The obvious step at this point is to add a new word to our lan­guage. Make up a word like “inkstone,” letting it denote just what the Chinese refer to by “yantai” and the problem would seem to be solved.[42] Donald Davidson has written that “even when the metalan­guage is different from the object language, the theory exerts no pres­sure for improvement, clarification, or analysis of individual words, ex­cept when, by accident of vocabulary, straightforward translation fails” [Davidson 1984a (1967), p. 33]. The presumed fact that English lacked the word “inkstone” is no mere accident, of course; English had no word for it because English speakers had no need for the concept, given that they had never employed inkstones. Adding the word to our language now that we have encountered inkstones, though, seems perfectly straightforward.

One of the features of simple missing-word problems is their iso­lated nature.

There is relatively little spillover into other concepts, often because of basic similarities between the foreigner’s practices and our own. This is not to suggest that yantai is isolated from other concepts, but rather that the problem yantai presents is isolated. There are cer­tainly differences between Chinese calligraphic practice and contempo­rary American calligraphic practices, but with a few minor adjustments (like the introduction of “inkstone”), the latter’s vocabulary can readily be used to score utterances concerned with the former.

Brandom has pointed out that sometimes even what looks like the addition of a single word can be problematic. The following example will help to make the point. Brandom writes that “When the prosecutor at Oscar Wilde’s trial asked him to say under oath whether a particular passage in one of his works did or did not constitute blasphemy, Wilde replied ‘Blasphemy is not one of my words’” [Brandom 1994, p. 126]. Wilde recognized, that is, that using the word “blasphemy” brought with it certain commitments that he rejected, even if he were to deny that a particular passage was blasphemous. Brandom labels the process of reflecting on and making explicit the commitments entailed by our words “expressive rationality.” As Brandom puts it (rather grandly):

In Reason’s fight against thought debased by prejudice and propa­ganda, the first rule is that material inferential commitments that are potentially controversial should be made explicit as claims, expos­ing them both as vulnerable to reasoned challenge and as in need of reasoned defense. [1994, p. 126]

My project in this book can be seen as in part the application of expres­sive rationality to different communities’ rights discourses.

“Inkstone” is unlikely to raise anyone’s hackles, in part because of the ways it ties to commitments and practices that we already endorse. It is when problems are less isolated that the most radical conceptual differ­ences occur. This is perhaps most likely when dealing with a vocabulary of inter-defined theoretical terms, such as that associated with scientific, ethical, or political practices.
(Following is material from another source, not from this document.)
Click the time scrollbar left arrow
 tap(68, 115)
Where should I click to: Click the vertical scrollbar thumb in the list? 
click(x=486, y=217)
It has thus been primarily in studies of these types of practices that theorists have spoken of the most extreme kind of conceptual difference, incommensurability. In her pioneering Patterns of Culture, for instance, Ruth Benedict wrote that different cultures travel along “different roads in pursuit of different ends, and these ends and these means in one society cannot be judged in terms of those of another society, because they are incommensurable” [Benedict 1934, p. 223]. Thomas Kuhn and others have similarly argued that scientific prac­tices and their attendant vocabularies can be mutually incommensurable [Kuhn 1970,1983].

Incommensurability is a tricky, often problematic, notion. I see it as a limiting case of conceptual differences, applicable (if at all) when diver­gences of practice and vocabulary are so pervasive that the task of enriching one’s language, and so being able to score an interlocutor’s utterances, seems hopeless. As Kuhn has put it, the question is no longer of enriching one’s language, but of learning the other’s language - and perhaps then teaching that language to still others [Kuhn 1983]. Even this understanding of incommensurability, though, risks treating lan­guage as overly static. “Incommensurable” sounds like a relation that stands for all time: If language A is incommensurable with language B, then sentences of the one can never be correctly translated into the other. Given how much languages can change over time, this is a very strong claim which is never adequately defended. While I believe that there can be a variety of reasons why people’s linguistic practices can resist change, it nonetheless seems preferable to say that languages are “incommensu­rate” rather than “incommensurable.”11

Interesting, real-world cases where there is the potential for com­munication to fail tend to fall in between the extremes represented by missing words and incommensurate languages. In the remaining chap­ters of this book I will rely on Brandom’s conception of language to [43] understand the changing relations between Chinese and Western rights discourses, and I will exploit his notion of expressive rationality as I seek a method of constructive, legitimate engagement across cultural and con­ceptual differences. One important step in that direction will be to better understand how conceptual differences can give rise to moral pluralism, to which I now turn.

2.3 PLURALISM

If speakers of different moral languages systematically use concepts that differ significantly from one another, then they are liable to talk past one another. This is the simple idea behind the understanding of pluralism that I will endorse. The spectrum of conceptual differences that we have just examined opens up the possibility of moral pluralism. Consider the initial dialogue between Wang and Smith. Depending on how the ques­tions that dialogue raised are answered, Wang and Smith may come to see that they are using a common concept, but disagree about certain of its characteristics, or they may decide that their concepts are actually dif­ferent, and that “rights” is an inadequate translation for “quanli.”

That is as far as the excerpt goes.